▶ _EXERCISE_
Reproduce the records verbatim, from their first line through the line that contains "click(x=170, y=415)", including both of those lines.

▶ _INPUT ROWS_
■ ■ ■

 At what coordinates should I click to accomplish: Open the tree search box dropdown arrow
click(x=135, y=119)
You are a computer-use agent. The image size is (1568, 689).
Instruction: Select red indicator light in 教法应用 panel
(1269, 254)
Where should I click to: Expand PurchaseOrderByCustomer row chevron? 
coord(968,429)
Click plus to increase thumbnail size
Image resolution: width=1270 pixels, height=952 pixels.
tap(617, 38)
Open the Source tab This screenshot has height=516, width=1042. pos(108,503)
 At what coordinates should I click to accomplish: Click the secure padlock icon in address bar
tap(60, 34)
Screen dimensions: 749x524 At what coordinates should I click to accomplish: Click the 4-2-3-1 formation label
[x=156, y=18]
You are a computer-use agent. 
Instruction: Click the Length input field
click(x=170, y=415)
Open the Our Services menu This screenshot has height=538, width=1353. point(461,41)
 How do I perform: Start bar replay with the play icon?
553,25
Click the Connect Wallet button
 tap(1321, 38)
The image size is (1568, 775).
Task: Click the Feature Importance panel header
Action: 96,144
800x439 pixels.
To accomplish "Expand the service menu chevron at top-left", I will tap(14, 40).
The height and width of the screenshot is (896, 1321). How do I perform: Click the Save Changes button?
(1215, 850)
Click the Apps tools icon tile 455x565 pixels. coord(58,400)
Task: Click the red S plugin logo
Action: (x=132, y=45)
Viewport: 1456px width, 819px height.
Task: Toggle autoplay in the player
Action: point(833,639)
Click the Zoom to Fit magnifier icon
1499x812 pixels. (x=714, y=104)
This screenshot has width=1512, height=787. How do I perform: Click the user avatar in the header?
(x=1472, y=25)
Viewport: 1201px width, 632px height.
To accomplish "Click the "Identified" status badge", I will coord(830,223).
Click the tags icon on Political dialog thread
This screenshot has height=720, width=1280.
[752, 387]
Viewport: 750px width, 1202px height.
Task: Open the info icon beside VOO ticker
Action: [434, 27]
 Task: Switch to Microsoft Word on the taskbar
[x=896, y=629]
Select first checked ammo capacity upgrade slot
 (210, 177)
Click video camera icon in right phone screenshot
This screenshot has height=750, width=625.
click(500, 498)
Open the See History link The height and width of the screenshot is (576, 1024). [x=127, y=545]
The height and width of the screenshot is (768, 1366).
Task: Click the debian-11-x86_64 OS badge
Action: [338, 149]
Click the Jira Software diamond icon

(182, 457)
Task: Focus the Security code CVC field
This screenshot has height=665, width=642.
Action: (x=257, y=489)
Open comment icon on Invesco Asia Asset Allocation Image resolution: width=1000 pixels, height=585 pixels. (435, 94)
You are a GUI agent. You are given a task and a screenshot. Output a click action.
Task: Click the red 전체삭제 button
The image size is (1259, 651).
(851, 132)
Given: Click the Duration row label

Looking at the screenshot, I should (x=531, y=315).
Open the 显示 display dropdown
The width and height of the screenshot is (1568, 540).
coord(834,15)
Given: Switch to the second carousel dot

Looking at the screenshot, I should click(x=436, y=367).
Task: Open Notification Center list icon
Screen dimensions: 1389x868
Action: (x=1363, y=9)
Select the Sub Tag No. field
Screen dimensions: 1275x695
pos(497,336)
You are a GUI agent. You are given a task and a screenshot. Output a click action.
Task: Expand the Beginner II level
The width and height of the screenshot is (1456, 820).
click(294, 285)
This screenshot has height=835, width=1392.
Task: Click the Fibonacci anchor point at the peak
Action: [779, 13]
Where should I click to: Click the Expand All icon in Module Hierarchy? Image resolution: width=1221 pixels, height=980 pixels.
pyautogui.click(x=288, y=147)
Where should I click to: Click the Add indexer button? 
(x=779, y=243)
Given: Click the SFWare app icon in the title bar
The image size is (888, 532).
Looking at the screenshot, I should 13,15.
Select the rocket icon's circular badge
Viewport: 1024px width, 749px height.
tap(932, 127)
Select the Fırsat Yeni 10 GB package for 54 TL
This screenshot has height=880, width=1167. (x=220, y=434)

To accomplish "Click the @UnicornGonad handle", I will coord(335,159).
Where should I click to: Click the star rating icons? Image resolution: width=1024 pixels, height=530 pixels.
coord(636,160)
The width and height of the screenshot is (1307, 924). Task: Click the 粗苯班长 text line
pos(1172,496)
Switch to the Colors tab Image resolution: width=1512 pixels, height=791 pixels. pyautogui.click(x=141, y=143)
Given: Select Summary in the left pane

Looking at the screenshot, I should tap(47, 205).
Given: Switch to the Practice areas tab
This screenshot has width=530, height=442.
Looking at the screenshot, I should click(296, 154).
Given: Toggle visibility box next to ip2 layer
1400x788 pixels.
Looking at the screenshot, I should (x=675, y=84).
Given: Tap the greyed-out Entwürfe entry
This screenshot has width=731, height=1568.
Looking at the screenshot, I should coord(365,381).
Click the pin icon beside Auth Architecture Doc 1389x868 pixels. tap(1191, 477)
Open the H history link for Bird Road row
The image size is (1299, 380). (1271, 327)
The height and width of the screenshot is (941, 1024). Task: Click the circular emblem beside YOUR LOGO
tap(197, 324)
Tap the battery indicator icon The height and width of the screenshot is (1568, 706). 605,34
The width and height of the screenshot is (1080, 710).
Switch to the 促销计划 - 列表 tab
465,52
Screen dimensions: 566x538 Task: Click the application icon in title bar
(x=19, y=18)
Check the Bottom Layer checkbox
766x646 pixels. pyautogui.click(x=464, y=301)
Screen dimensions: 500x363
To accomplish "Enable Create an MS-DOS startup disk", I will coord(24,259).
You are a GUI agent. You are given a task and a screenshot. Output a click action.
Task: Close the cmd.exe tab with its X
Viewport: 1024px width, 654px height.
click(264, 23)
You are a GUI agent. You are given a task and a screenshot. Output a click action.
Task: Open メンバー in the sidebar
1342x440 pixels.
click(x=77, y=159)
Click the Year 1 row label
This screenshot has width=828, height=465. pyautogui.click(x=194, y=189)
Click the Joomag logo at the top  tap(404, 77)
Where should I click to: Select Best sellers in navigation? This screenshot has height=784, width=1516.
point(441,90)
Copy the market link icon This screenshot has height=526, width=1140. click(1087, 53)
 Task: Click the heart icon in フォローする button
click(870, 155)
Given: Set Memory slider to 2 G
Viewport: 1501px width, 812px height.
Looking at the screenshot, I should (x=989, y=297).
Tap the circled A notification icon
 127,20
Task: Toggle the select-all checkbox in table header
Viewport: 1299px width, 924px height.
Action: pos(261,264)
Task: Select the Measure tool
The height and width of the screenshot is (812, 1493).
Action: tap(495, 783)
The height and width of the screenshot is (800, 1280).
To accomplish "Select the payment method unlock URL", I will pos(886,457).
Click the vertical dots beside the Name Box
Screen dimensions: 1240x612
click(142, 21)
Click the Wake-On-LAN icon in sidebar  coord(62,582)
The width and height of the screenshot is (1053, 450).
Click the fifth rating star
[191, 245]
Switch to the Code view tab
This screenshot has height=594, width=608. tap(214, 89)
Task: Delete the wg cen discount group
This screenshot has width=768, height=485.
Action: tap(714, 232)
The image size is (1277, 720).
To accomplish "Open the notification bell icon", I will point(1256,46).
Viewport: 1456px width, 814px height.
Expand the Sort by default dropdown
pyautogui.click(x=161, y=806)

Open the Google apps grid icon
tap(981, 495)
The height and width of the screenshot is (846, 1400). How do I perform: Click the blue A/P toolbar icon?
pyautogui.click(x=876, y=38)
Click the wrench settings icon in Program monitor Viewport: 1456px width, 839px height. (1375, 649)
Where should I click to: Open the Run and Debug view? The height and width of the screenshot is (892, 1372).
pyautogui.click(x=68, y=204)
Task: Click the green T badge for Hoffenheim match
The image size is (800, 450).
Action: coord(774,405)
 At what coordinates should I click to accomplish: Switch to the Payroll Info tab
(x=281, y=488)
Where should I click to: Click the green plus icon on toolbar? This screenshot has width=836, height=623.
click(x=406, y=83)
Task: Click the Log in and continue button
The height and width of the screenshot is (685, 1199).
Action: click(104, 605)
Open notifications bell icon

■ ■ ■

▶ _SOLUTION BELOW_
 At what coordinates should I click to accomplish: Open the tree search box dropdown arrow
click(x=135, y=119)
You are a computer-use agent. The image size is (1568, 689).
Instruction: Select red indicator light in 教法应用 panel
(1269, 254)
Where should I click to: Expand PurchaseOrderByCustomer row chevron? 
coord(968,429)
Click plus to increase thumbnail size
Image resolution: width=1270 pixels, height=952 pixels.
tap(617, 38)
Open the Source tab This screenshot has height=516, width=1042. pos(108,503)
 At what coordinates should I click to accomplish: Click the secure padlock icon in address bar
tap(60, 34)
Screen dimensions: 749x524 At what coordinates should I click to accomplish: Click the 4-2-3-1 formation label
[x=156, y=18]
You are a computer-use agent. 
Instruction: Click the Length input field
click(x=170, y=415)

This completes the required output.